> Selected excerpt
* * * * * * *

Drift makes a chatbot app that companies can embed onto their websites to interact with potential customers, thus helping convert web traffic into sales meetings. It uses artificial intelligence technology to make conversations with its bot feel more natural and to analyze successful chats to better reel in future customers, though once someone expresses interest, they will be connected to an actual human through the platform. Drift ultimately aims to make its AI capable of analyzing vast databases of conversations to steer customers' business decisions.

As the company's product grows in popularity and attracts larger enterprise customers, Tenenblat is part of its plan to scale. Tenenblat previously ran Salesforce's AI chat product Einstein for over four years as VP of product management, and said he was persuaded to join Drift because its growth impressed him and he saw the chance to help create something innovative, especially as the pandemic has changed the market for sales and marketing software.

* * * * * * *

> Data extracts
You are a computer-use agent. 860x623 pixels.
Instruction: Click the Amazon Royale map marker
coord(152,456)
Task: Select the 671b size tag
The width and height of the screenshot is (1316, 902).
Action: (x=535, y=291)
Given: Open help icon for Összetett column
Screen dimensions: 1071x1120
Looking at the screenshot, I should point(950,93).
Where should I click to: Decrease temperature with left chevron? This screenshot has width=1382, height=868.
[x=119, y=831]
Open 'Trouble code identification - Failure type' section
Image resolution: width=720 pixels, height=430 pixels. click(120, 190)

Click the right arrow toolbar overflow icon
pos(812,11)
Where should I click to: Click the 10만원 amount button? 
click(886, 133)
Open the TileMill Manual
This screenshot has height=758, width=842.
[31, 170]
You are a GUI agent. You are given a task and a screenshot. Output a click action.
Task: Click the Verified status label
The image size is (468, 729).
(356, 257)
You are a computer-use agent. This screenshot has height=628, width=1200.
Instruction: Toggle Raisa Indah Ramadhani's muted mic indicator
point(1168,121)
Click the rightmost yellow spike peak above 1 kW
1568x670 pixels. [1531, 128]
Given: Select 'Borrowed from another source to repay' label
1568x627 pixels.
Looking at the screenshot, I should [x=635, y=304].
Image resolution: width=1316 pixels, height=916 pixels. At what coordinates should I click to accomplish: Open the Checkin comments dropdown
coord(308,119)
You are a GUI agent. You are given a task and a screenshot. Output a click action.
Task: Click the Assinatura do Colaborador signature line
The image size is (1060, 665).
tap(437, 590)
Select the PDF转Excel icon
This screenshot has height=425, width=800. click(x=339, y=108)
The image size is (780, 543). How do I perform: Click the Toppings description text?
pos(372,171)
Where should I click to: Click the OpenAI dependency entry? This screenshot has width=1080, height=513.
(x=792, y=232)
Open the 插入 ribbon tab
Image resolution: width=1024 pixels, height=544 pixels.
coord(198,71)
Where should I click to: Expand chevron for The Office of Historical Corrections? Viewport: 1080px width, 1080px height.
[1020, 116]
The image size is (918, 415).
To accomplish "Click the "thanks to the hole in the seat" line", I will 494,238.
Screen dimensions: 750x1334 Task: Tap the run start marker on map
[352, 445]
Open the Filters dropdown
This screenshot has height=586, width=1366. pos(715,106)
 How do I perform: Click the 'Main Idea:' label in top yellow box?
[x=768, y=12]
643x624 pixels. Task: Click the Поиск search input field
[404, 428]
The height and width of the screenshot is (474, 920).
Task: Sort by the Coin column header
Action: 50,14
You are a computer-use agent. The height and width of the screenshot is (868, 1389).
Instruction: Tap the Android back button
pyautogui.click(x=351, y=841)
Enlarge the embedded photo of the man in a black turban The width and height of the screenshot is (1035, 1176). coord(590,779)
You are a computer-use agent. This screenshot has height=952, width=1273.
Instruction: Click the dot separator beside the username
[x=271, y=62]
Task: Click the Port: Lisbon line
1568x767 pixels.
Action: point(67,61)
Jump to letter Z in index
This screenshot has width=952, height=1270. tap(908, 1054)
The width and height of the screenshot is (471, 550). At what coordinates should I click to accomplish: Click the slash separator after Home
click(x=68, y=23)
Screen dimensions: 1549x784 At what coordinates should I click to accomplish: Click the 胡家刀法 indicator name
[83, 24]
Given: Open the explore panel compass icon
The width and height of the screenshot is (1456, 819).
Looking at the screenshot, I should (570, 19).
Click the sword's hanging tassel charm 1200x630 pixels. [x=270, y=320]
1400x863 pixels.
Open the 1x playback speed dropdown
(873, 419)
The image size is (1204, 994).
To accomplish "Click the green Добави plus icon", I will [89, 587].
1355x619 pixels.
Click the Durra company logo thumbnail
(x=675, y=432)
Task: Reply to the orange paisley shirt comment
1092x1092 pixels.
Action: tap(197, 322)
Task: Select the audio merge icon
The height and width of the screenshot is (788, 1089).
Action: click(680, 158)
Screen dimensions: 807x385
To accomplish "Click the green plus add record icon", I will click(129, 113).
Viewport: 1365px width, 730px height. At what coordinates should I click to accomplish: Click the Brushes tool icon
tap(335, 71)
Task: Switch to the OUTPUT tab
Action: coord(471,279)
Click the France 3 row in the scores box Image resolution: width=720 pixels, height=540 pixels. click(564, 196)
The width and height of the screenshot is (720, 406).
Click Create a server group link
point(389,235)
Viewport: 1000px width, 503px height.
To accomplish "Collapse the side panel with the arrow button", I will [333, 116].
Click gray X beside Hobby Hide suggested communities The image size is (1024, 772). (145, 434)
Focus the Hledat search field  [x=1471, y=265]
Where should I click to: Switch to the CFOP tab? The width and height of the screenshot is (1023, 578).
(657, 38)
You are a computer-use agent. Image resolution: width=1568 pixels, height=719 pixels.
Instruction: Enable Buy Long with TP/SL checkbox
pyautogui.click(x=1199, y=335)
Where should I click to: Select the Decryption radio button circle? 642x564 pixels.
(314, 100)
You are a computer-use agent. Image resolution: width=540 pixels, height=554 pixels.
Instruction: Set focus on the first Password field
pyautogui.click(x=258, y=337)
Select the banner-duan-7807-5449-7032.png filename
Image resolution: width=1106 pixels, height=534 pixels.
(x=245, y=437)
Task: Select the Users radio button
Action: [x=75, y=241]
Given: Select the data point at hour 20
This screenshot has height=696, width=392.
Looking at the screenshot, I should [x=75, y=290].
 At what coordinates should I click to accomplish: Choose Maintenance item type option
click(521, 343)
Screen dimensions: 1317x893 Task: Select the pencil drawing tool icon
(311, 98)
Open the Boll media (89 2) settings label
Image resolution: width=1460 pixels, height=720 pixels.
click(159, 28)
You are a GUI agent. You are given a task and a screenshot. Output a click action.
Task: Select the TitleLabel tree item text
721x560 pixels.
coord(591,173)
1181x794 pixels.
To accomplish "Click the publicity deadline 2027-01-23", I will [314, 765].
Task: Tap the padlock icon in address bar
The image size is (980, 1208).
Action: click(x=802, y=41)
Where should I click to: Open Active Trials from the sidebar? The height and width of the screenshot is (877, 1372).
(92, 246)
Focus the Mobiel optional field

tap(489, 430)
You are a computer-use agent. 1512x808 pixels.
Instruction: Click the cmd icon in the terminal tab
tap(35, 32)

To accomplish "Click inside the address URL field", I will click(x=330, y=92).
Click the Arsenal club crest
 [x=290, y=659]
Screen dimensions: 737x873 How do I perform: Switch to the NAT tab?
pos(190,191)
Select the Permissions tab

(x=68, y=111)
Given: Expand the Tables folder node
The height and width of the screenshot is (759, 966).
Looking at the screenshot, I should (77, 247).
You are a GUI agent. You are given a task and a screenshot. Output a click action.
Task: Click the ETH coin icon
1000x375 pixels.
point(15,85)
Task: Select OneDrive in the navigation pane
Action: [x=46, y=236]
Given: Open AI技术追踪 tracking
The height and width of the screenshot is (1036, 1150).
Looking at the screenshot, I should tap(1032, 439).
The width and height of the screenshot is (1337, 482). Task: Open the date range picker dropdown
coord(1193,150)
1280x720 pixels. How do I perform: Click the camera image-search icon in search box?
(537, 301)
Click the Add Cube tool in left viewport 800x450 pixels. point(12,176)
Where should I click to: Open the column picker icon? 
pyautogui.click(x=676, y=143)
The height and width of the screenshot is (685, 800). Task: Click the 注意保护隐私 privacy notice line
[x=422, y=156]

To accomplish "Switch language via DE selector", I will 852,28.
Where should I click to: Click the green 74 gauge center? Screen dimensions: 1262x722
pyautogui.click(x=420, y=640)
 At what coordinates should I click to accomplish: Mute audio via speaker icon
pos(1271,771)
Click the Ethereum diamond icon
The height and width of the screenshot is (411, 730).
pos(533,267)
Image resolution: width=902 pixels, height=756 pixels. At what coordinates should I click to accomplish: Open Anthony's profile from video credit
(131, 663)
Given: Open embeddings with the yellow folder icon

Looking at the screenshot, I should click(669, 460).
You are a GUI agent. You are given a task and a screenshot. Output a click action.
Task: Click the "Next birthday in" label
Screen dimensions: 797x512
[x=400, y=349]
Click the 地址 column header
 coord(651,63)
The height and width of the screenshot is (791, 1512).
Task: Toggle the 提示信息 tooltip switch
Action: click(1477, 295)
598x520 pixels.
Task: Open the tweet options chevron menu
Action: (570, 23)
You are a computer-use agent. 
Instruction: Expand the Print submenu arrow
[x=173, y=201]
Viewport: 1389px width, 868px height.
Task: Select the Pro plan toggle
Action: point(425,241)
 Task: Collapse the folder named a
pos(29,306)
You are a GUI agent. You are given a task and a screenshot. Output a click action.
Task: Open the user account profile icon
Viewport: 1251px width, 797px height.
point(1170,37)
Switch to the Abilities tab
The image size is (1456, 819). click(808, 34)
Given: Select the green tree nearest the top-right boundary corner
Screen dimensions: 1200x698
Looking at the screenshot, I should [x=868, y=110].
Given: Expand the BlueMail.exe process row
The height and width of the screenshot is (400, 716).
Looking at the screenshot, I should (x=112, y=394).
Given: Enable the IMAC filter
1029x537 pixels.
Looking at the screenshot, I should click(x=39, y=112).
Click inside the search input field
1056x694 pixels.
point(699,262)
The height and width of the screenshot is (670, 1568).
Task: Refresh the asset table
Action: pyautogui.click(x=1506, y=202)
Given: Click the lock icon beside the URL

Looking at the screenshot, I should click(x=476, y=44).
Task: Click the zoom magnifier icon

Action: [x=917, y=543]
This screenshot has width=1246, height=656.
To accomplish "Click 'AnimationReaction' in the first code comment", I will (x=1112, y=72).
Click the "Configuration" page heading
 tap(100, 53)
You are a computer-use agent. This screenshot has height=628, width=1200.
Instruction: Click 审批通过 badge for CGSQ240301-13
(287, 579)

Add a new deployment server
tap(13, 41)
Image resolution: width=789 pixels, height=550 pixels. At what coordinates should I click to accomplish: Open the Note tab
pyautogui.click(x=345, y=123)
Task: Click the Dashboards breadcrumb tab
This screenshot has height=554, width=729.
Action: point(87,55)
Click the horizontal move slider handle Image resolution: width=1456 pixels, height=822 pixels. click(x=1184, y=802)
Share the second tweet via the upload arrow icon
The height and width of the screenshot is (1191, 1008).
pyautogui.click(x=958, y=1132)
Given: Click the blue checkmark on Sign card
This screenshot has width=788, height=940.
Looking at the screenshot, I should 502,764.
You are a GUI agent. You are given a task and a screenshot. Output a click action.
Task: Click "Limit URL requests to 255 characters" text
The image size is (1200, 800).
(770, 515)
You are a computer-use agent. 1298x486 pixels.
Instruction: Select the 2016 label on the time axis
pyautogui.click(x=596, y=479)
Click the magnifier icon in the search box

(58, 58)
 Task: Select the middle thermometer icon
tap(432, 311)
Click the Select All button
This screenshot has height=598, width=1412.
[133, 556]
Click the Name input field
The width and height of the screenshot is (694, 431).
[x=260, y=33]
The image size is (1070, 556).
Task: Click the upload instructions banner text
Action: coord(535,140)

* * * * * * *

> Required tasks
1. Transcribe the part of the Drift passage starting with "As the company's" and going on through "and marketing software.".
2. List every proper name that appears in the Drift passage, in order of first appearance.

> Task-by-task results
1.
As the company's product grows in popularity and attracts larger enterprise customers, Tenenblat is part of its plan to scale. Tenenblat previously ran Salesforce's AI chat product Einstein for over four years as VP of product management, and said he was persuaded to join Drift because its growth impressed him and he saw the chance to help create something innovative, especially as the pandemic has changed the market for sales and marketing software.

2. Drift, Tenenblat, Salesforce, Einstein